[Stored records]
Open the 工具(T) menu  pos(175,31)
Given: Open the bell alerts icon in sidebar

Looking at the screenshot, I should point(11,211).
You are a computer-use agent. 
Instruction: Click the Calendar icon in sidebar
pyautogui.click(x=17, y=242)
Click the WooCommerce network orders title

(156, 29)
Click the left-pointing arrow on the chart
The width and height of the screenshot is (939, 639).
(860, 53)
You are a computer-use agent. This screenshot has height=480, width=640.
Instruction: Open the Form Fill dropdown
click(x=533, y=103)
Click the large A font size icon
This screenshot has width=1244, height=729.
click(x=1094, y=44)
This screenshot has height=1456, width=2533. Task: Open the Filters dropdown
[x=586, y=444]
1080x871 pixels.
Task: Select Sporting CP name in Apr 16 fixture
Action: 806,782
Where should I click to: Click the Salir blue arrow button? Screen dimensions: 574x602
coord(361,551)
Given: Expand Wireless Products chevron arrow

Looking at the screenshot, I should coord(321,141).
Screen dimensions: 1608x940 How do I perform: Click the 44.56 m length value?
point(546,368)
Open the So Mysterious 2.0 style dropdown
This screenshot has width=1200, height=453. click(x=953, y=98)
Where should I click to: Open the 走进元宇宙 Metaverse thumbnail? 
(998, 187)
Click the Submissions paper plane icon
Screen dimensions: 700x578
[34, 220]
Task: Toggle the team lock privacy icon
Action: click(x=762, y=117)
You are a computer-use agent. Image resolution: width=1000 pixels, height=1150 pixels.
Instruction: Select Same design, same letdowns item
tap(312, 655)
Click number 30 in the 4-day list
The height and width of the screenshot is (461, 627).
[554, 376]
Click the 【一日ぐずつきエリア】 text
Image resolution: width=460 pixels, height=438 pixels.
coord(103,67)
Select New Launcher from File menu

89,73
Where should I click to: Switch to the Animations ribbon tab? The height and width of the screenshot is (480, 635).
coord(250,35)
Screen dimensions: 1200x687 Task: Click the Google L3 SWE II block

● **PROBLEM**
A full, exact copy of the entries is the required answer.

● **RESPONSE AREA**
Open the 工具(T) menu  pos(175,31)
Given: Open the bell alerts icon in sidebar

Looking at the screenshot, I should point(11,211).
You are a computer-use agent. 
Instruction: Click the Calendar icon in sidebar
pyautogui.click(x=17, y=242)
Click the WooCommerce network orders title

(156, 29)
Click the left-pointing arrow on the chart
The width and height of the screenshot is (939, 639).
(860, 53)
You are a computer-use agent. This screenshot has height=480, width=640.
Instruction: Open the Form Fill dropdown
click(x=533, y=103)
Click the large A font size icon
This screenshot has width=1244, height=729.
click(x=1094, y=44)
This screenshot has height=1456, width=2533. Task: Open the Filters dropdown
[x=586, y=444]
1080x871 pixels.
Task: Select Sporting CP name in Apr 16 fixture
Action: 806,782
Where should I click to: Click the Salir blue arrow button? Screen dimensions: 574x602
coord(361,551)
Given: Expand Wireless Products chevron arrow

Looking at the screenshot, I should coord(321,141).
Screen dimensions: 1608x940 How do I perform: Click the 44.56 m length value?
point(546,368)
Open the So Mysterious 2.0 style dropdown
This screenshot has width=1200, height=453. click(x=953, y=98)
Where should I click to: Open the 走进元宇宙 Metaverse thumbnail? 
(998, 187)
Click the Submissions paper plane icon
Screen dimensions: 700x578
[34, 220]
Task: Toggle the team lock privacy icon
Action: click(x=762, y=117)
You are a computer-use agent. Image resolution: width=1000 pixels, height=1150 pixels.
Instruction: Select Same design, same letdowns item
tap(312, 655)
Click number 30 in the 4-day list
The height and width of the screenshot is (461, 627).
[554, 376]
Click the 【一日ぐずつきエリア】 text
Image resolution: width=460 pixels, height=438 pixels.
coord(103,67)
Select New Launcher from File menu

89,73
Where should I click to: Switch to the Animations ribbon tab? The height and width of the screenshot is (480, 635).
coord(250,35)
Screen dimensions: 1200x687 Task: Click the Google L3 SWE II block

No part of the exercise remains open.